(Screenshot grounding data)
○ ○ ○ ○ ○
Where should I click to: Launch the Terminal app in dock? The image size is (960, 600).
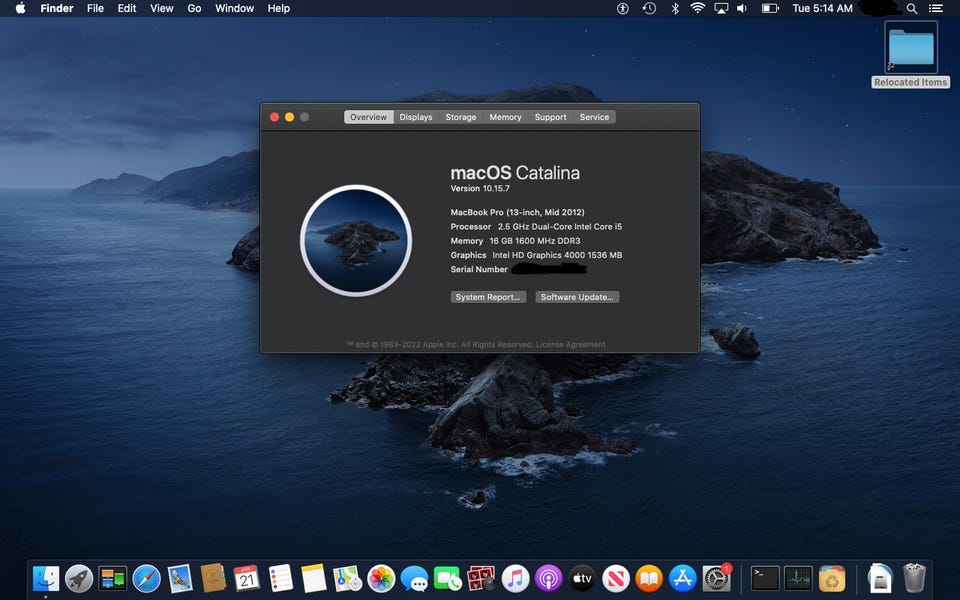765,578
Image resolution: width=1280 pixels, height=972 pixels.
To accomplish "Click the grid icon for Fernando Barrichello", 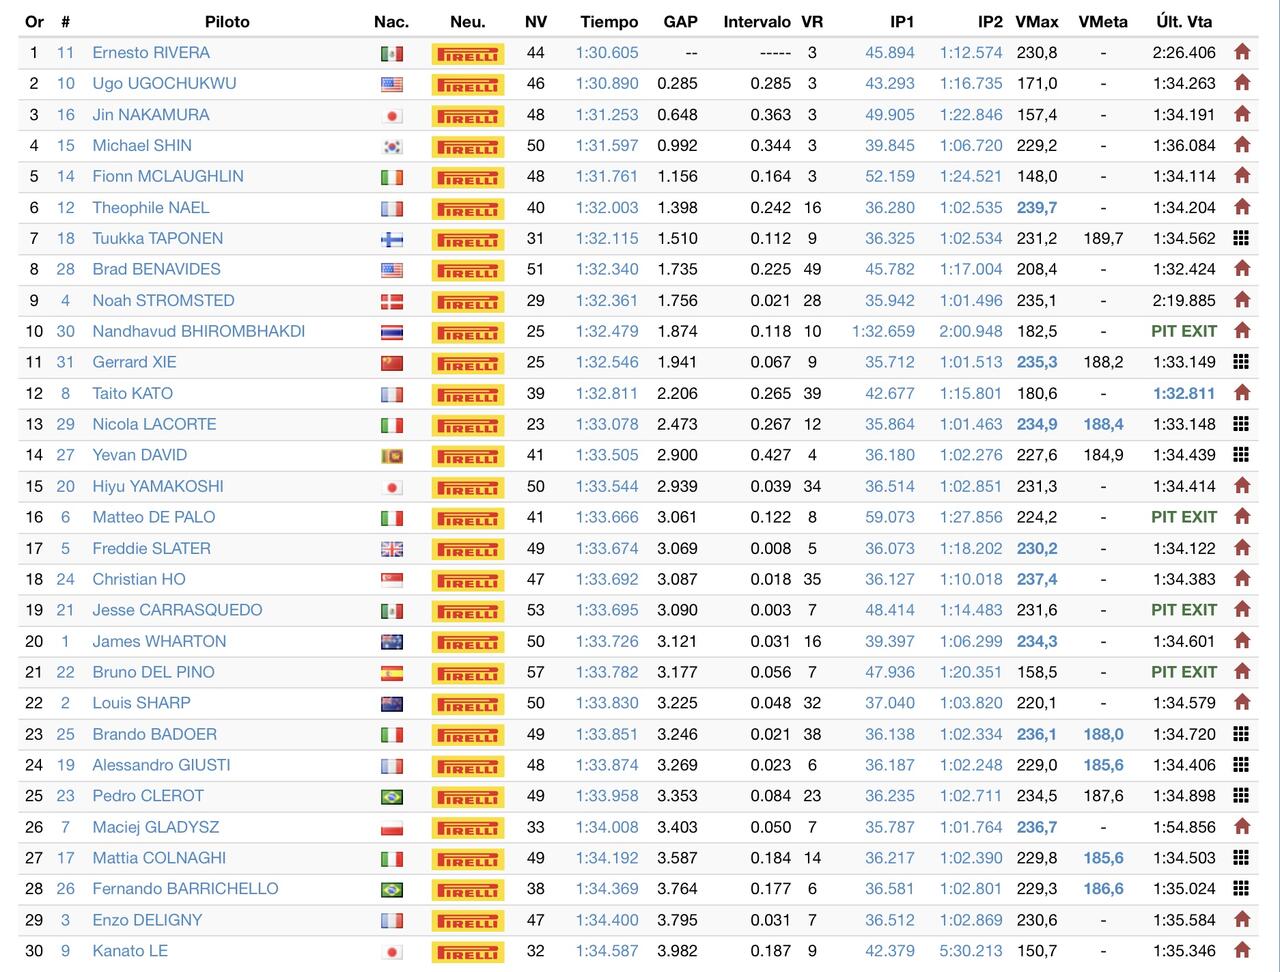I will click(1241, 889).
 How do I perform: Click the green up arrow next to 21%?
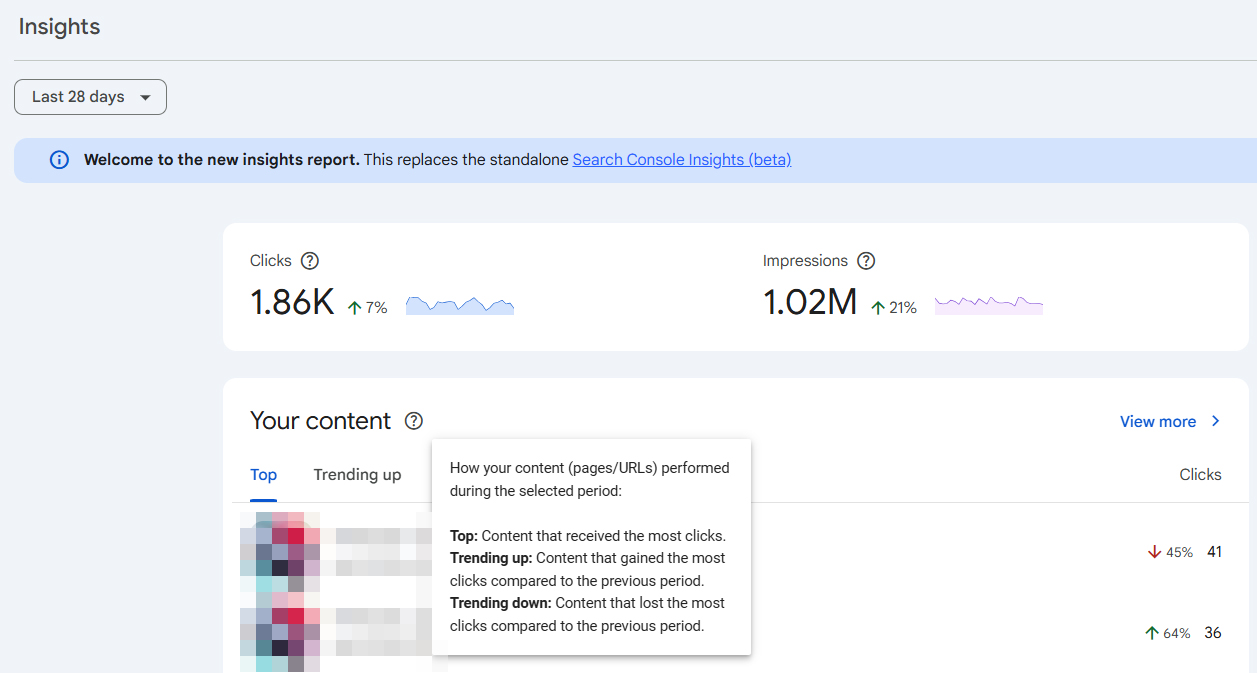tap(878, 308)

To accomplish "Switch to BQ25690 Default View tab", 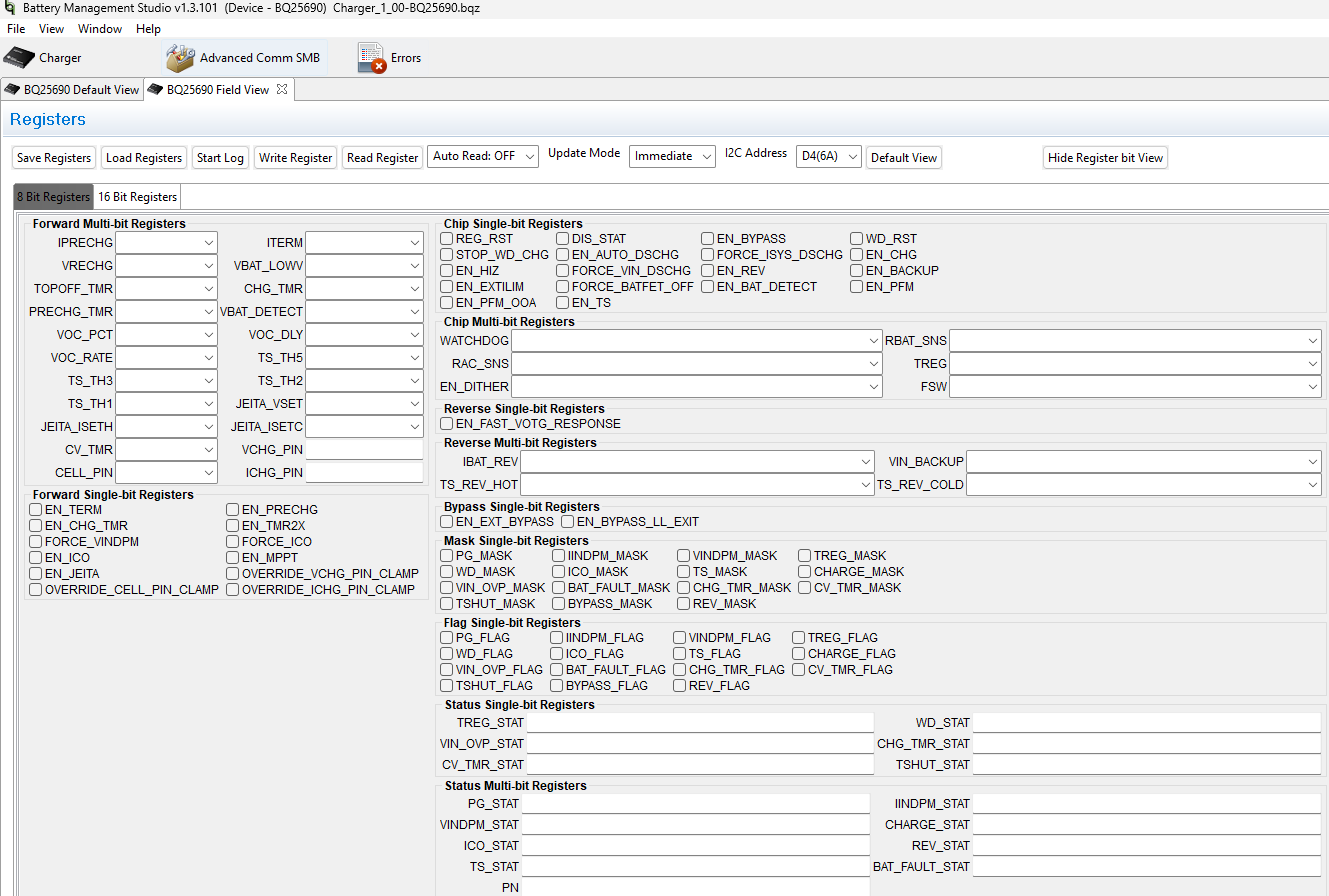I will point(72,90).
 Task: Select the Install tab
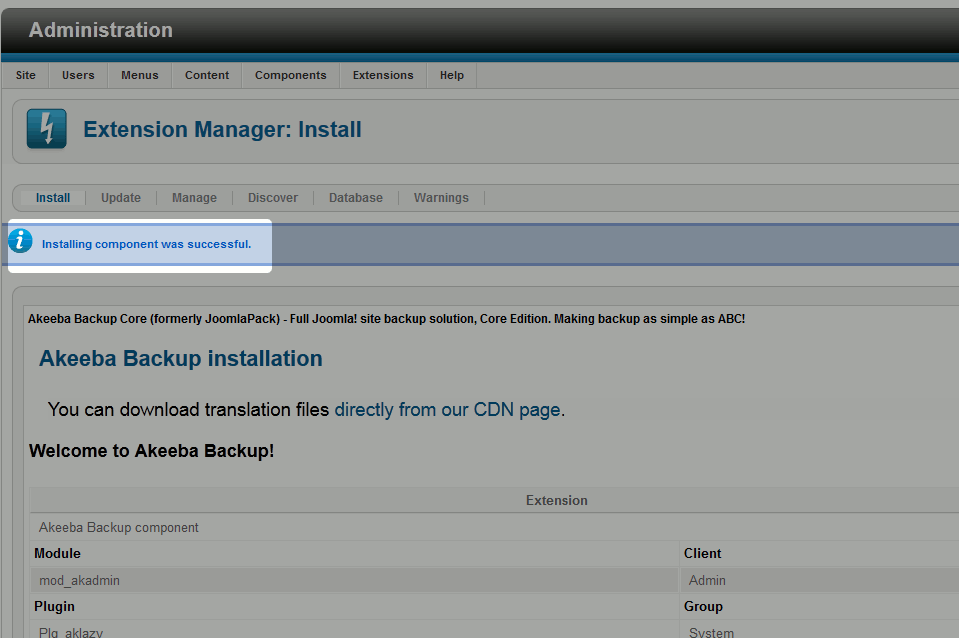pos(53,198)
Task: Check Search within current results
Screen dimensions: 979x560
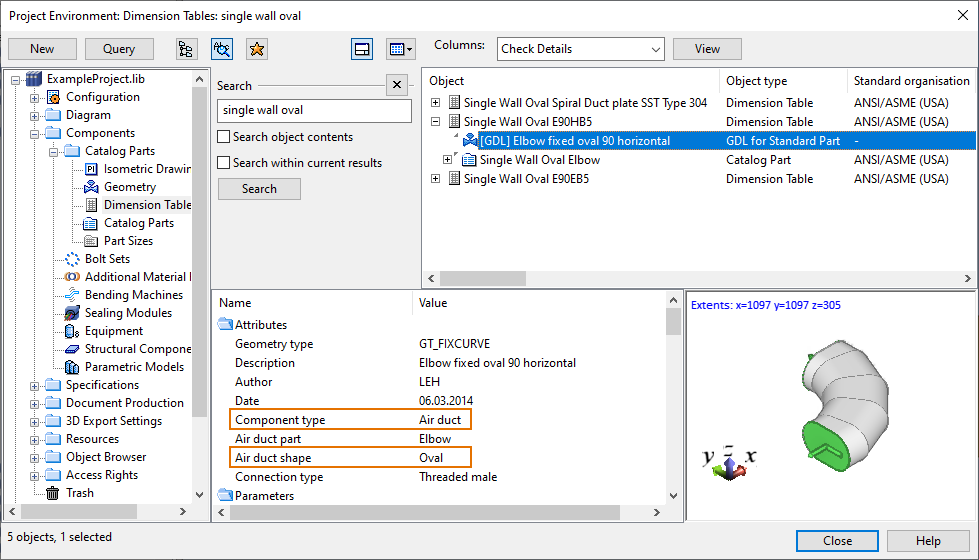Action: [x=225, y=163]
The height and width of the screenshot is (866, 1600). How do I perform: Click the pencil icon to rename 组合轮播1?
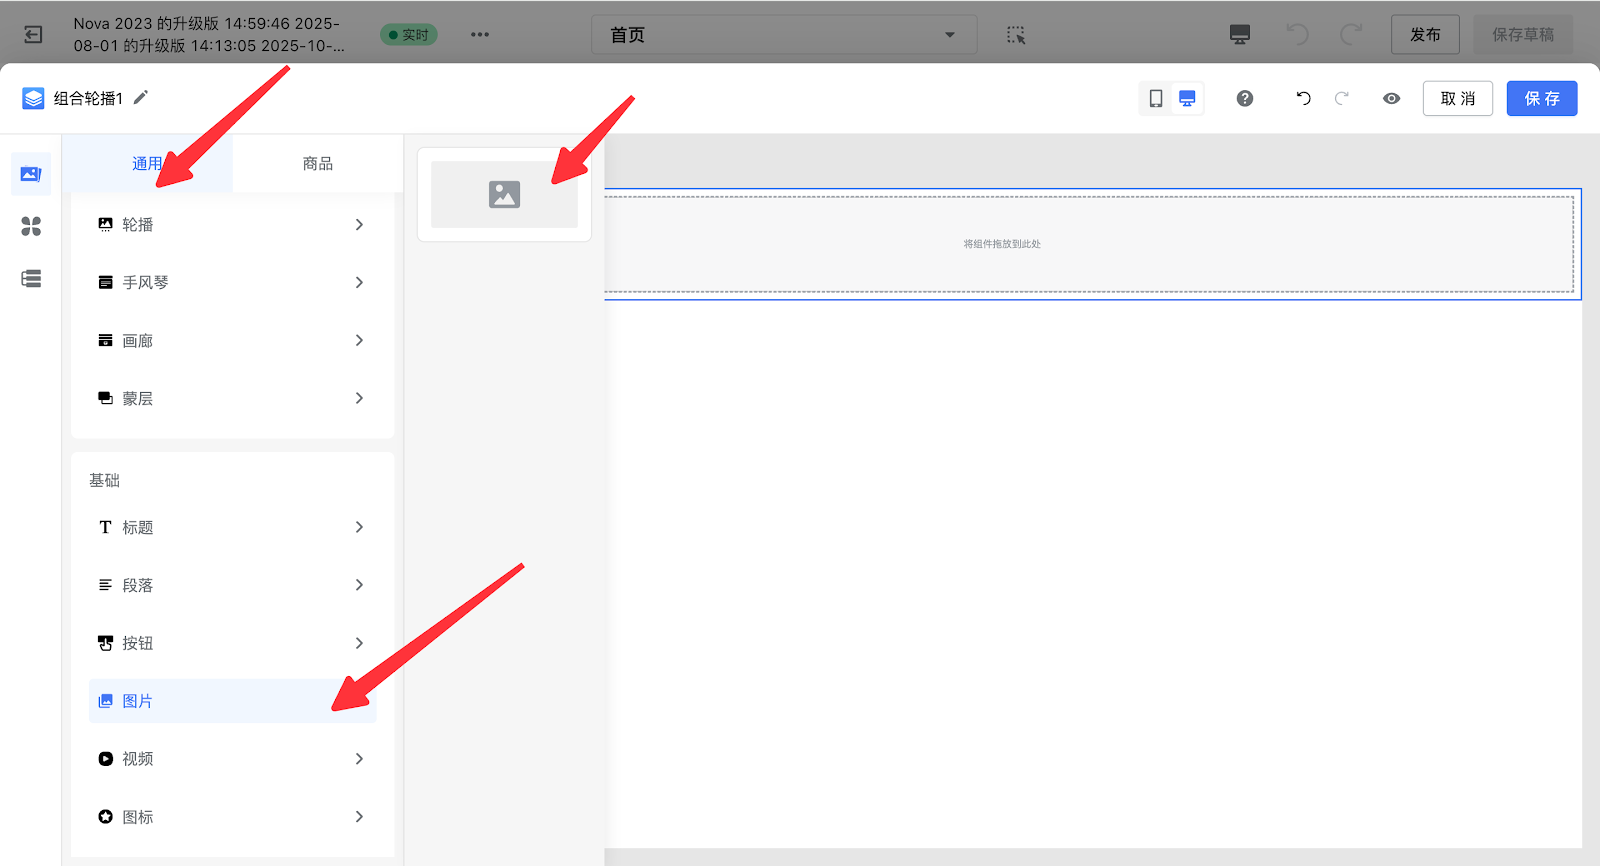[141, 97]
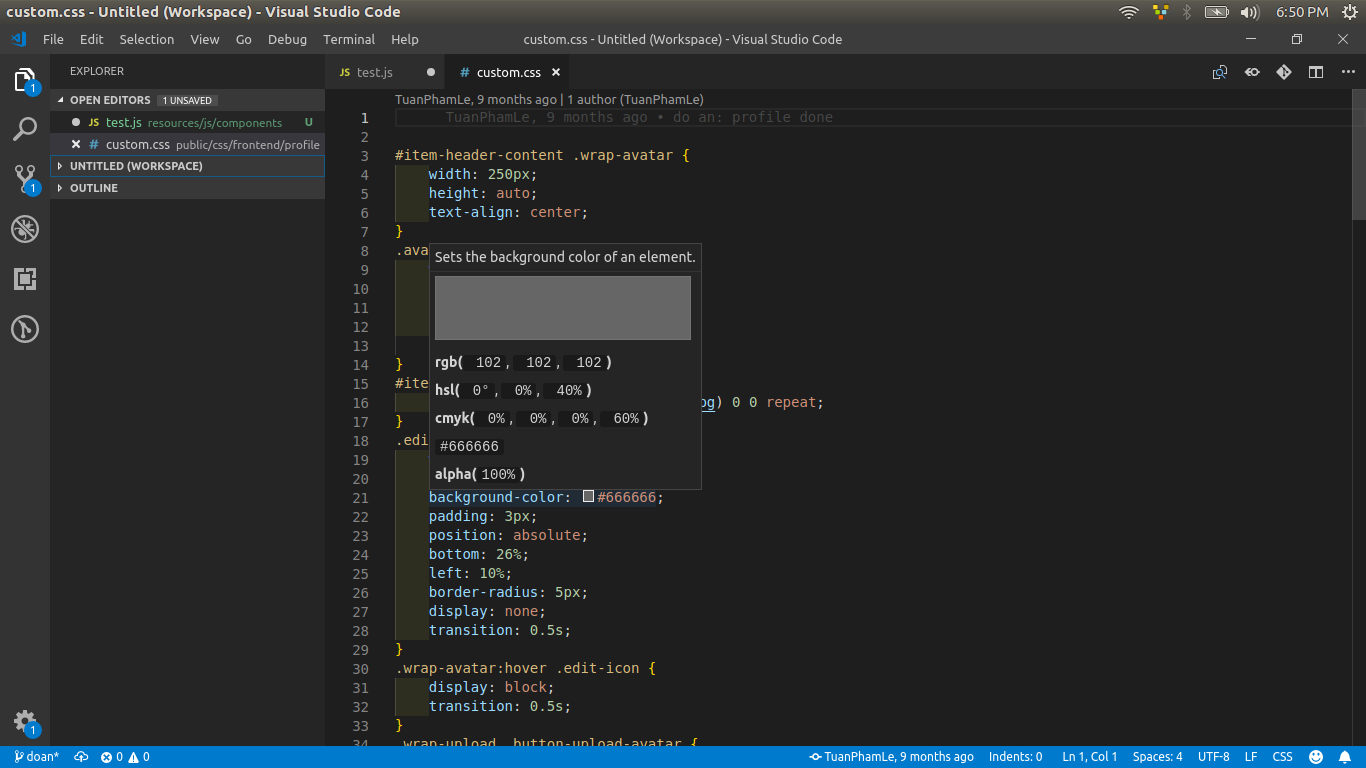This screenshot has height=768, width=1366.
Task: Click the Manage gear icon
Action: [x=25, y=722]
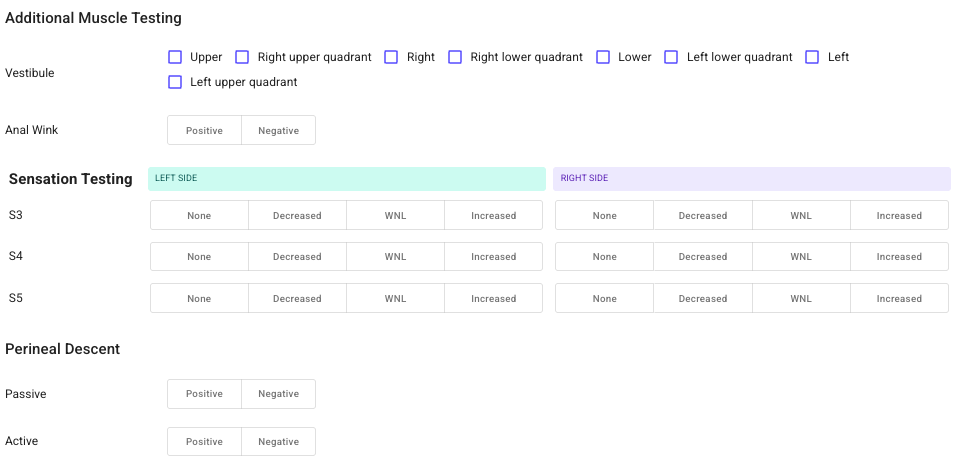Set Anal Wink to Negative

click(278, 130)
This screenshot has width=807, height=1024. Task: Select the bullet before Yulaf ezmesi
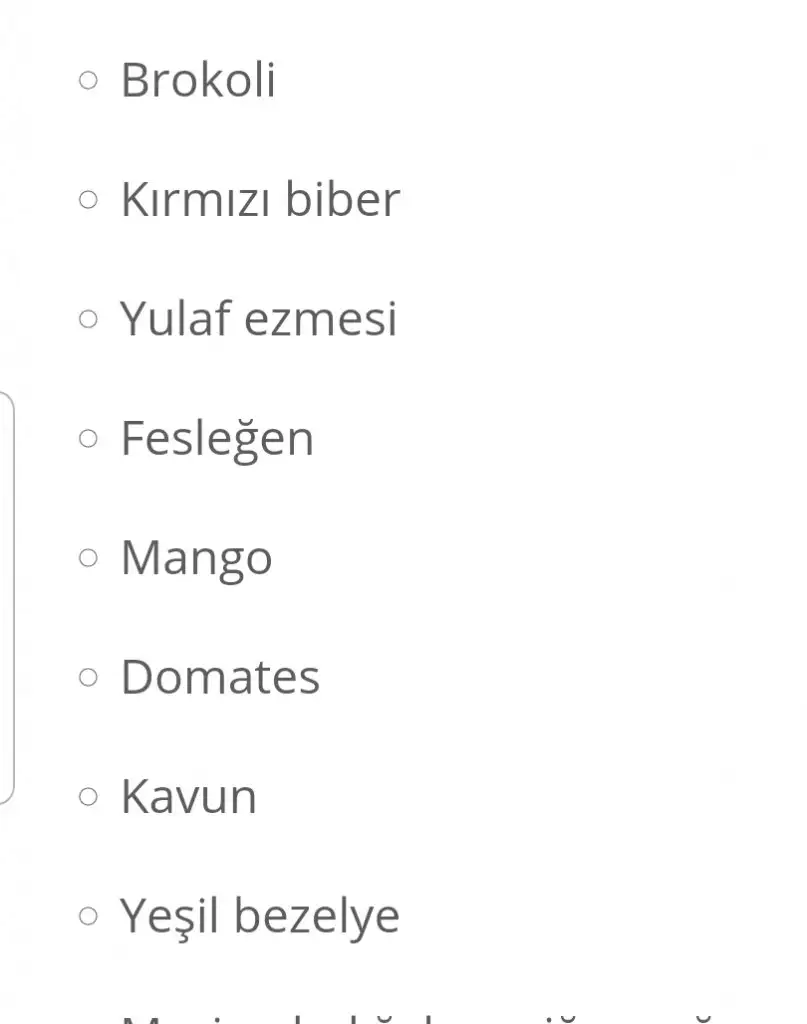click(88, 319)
○ ○ ○ ○ ○
Restate, word for word, each line from the one with "Screen dimensions: 979x560" to the end of the entries, both included, and keep every picture out.

Solved exercise
Screen dimensions: 979x560
Action: [x=225, y=163]
The height and width of the screenshot is (866, 1600). How do I perform: Click the pencil icon to rename 组合轮播1?
[141, 97]
This screenshot has height=768, width=1366.
Task: Click the Manage gear icon
Action: [x=25, y=722]
Set Anal Wink to Negative

click(278, 130)
This screenshot has width=807, height=1024. Task: Select the bullet before Yulaf ezmesi
click(88, 319)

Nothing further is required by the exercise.